My PICC line does not work so it's got to come out and a new one fitted. Have a cánula for my treatment. My haemoglobin levels are low so may need a blood transfusion.That will explain why I'm out of breath and light headed.

HauntedDishcloth · 26/02/2021 12:28

@thereisonlyoneofmeere I spent about 3 decades not wanting to be alive but too cowardly to do anything about it because of being an only child & what it'd do to my parents. I then got on the right meds, had the right kind of therapy & now am merely ambivalent! I also have my kids now which I had due to my decision-making strategy for tricky decisions: if it's reasonable, do the thing otherwise you might be sitting there later when it's too late, thinking "What if I'd done it? I should have done it" etc. I think there's a twee saying about only regretting the things you've done, rather than the things you didn't.

Is there anything you could plan to do afterwards if you did go ahead? Learning something, creating something, growing things, volunteering, visiting places? Staying in pet-friendly places with your dog by the sea or other wonderful landscapes this country has to offer? Travel even, if we can. There are companies that arrange travel for people with medical needs.

I mentioned taking meds - have you ever taken anti-depressants? I was against them for so long despite people seemingly evangelising about them. When I finally took them I actually began to enjoy the odd thing & feel content. Just saying this because if you had the surgery & still felt flat about living, it could be an option. Or they might help you go through it. But if you do, go to a psychiatrist not GP, as there are loads of different types for different needs.

Noidea2114 · 26/02/2021 13:35

Yesterday I went for a bone scan.
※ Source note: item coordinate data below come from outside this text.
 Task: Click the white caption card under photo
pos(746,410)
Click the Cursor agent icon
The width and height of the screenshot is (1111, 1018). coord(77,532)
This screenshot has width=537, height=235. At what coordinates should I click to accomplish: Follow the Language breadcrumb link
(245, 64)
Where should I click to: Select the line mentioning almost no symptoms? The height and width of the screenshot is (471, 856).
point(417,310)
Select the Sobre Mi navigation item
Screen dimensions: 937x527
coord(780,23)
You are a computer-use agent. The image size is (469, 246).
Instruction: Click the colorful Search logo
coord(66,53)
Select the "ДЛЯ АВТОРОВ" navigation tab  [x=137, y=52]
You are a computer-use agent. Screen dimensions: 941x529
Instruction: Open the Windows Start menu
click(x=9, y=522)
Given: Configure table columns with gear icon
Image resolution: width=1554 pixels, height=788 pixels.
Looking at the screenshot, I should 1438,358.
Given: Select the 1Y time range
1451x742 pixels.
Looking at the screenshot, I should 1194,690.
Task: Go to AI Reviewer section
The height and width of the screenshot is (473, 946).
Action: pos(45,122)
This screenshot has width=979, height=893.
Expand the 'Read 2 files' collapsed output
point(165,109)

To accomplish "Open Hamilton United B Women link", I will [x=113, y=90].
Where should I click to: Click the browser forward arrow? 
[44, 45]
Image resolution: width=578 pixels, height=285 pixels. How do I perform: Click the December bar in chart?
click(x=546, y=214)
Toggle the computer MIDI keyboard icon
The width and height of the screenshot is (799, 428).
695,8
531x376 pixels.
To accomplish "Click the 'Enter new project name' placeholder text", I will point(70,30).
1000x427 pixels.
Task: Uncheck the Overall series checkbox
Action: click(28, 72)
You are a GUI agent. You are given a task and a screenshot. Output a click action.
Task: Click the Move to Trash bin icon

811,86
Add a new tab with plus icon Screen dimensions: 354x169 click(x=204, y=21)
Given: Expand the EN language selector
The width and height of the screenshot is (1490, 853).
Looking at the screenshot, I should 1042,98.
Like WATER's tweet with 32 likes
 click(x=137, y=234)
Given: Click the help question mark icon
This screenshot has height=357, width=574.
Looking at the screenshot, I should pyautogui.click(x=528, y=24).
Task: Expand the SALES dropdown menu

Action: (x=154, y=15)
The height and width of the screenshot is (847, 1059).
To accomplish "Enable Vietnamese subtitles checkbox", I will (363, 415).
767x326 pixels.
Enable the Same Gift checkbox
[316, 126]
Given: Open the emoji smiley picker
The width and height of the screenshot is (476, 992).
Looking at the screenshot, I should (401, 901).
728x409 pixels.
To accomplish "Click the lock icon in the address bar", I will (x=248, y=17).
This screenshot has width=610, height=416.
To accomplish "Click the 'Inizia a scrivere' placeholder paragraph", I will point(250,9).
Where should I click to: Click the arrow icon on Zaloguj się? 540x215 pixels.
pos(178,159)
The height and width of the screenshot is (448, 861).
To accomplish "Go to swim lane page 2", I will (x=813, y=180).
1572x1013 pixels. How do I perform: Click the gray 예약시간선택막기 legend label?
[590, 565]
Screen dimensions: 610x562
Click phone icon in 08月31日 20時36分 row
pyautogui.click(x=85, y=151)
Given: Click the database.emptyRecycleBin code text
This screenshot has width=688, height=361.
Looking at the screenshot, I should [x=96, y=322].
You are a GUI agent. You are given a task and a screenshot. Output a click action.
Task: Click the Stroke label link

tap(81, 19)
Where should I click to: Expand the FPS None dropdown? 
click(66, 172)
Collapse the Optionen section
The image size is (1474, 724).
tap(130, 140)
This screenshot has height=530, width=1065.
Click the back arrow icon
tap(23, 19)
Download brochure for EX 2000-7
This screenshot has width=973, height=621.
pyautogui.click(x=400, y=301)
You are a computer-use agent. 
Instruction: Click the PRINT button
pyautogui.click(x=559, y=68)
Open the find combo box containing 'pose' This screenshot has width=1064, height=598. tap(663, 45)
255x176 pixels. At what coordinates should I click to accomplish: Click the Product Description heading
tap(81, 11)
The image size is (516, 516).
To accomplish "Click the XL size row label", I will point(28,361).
It's nearly an hour to get there. Appt at 12.20pm he couldn't get the cannula in for the dye. It was on the 4th go he did it.
So now my arm is badley bruised. Had to wait around for 3 hours as it wasn't worth coming home.
I wore a slip on pair of shoes which I've worn lots of times with no problems. But this time they have rubbed the back of my heels.
Today I can't lift with my arm it's black and blue. Can't go for a walk as my heels hurt.
Every time I need bloods etc they can't get a good vein.
That's my moan for the day.

quinin · 26/02/2021 14:52

Hello, i just wanted to introduce myself too. I'm 44 and have been diagnosed with stomach cancer today. I have two DC's 4 & 8. I'm all over the place, crying then feeling numb. Im having a PET scan next week so should know more then before starting chemotherapy.

I'm really not sure when to tell my children. Does anyone have any advise?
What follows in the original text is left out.